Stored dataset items
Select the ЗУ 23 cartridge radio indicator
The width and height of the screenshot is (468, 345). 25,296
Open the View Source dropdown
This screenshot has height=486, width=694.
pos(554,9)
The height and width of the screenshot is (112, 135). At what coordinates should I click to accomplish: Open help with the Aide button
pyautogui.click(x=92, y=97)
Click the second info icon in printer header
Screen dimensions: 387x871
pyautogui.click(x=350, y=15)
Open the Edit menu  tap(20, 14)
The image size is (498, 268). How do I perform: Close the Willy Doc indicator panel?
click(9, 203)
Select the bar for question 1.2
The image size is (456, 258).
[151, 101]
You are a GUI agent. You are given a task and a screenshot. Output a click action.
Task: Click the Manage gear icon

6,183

* * *

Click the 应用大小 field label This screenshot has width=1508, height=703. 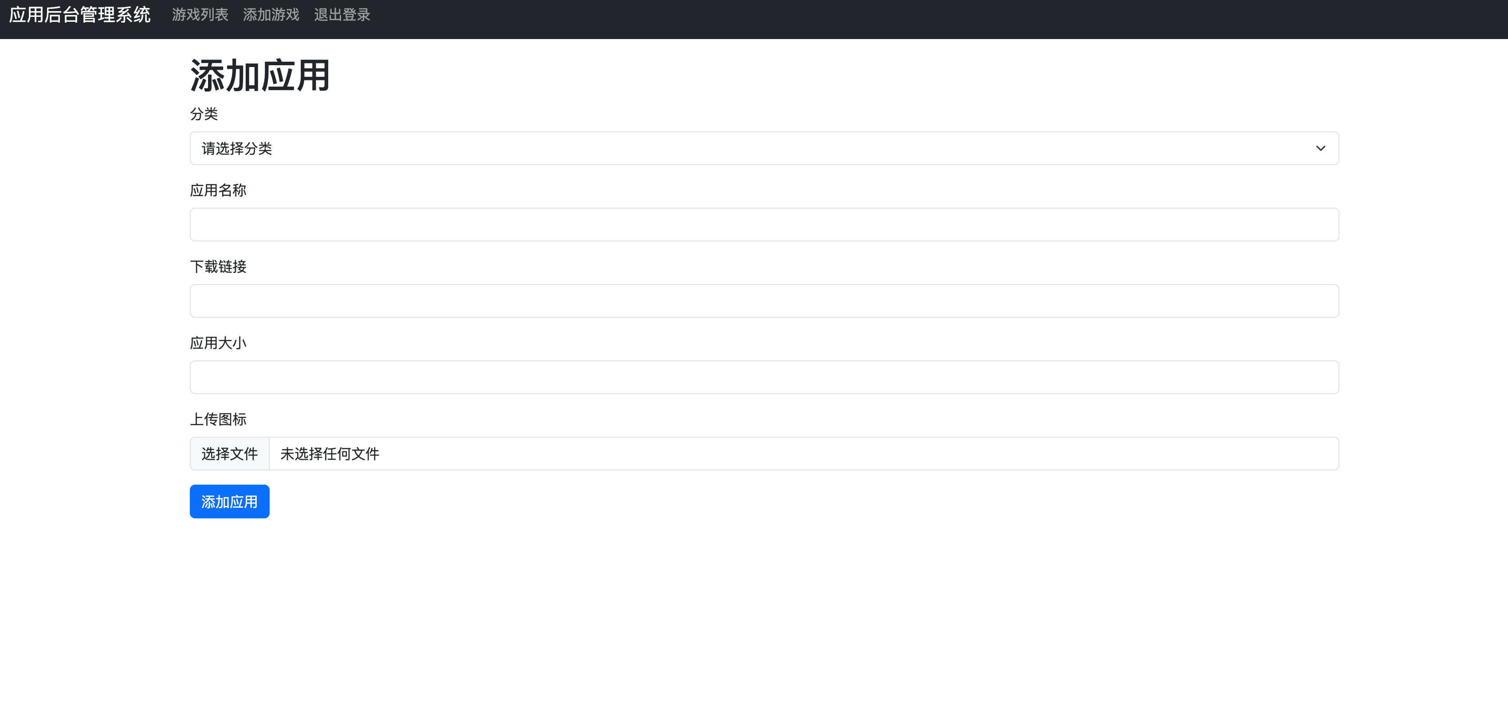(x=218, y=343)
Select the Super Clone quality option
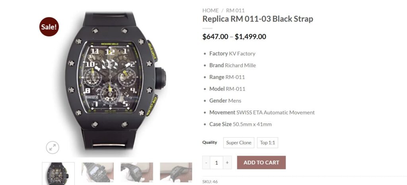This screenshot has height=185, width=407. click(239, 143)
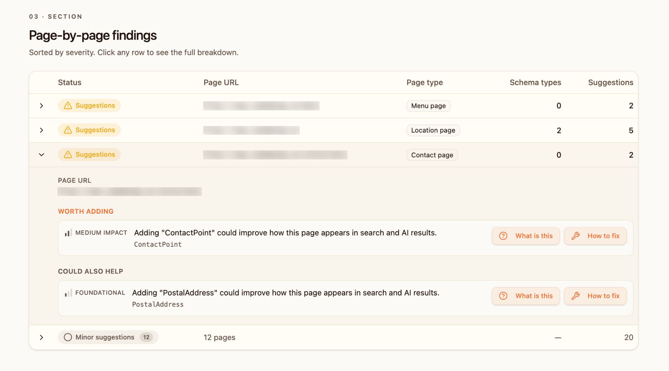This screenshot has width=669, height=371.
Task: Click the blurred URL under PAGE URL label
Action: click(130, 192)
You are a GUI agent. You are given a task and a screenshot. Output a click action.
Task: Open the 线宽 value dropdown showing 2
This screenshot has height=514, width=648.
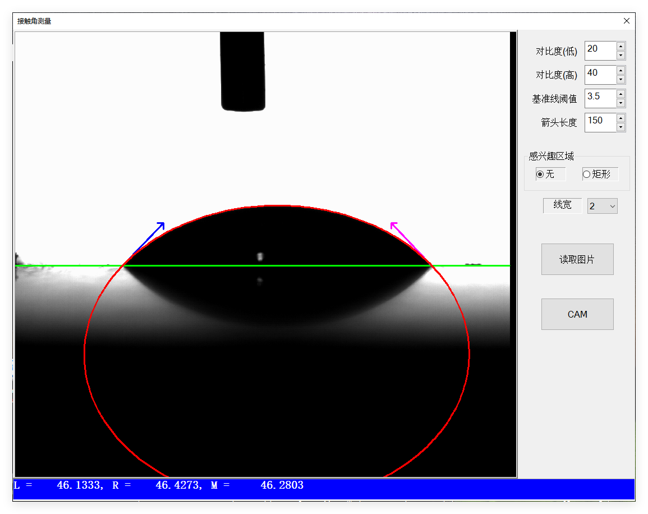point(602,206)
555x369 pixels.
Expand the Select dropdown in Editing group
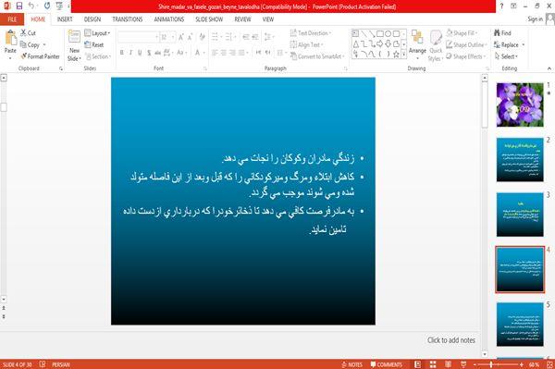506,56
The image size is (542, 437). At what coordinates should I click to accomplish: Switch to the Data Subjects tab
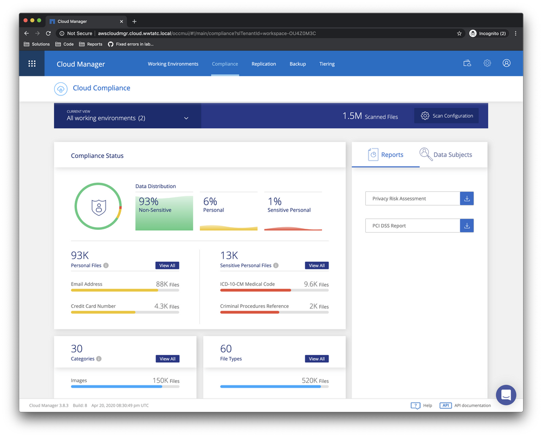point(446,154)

Job
Reproduce the stretch of the listing from the line containing "Select the Super Clone quality option" through the line containing "point(446,154)", both included, and omit the pictures.

Reply to the task
Select the Super Clone quality option
This screenshot has height=185, width=407. click(239, 143)
This screenshot has width=669, height=371.
Task: Click the blurred URL under PAGE URL label
Action: click(130, 192)
You are a GUI agent. You are given a task and a screenshot. Output a click action.
Task: Open the 线宽 value dropdown showing 2
This screenshot has height=514, width=648.
point(602,206)
555x369 pixels.
Expand the Select dropdown in Editing group
506,56
The image size is (542, 437). At what coordinates should I click to accomplish: Switch to the Data Subjects tab
point(446,154)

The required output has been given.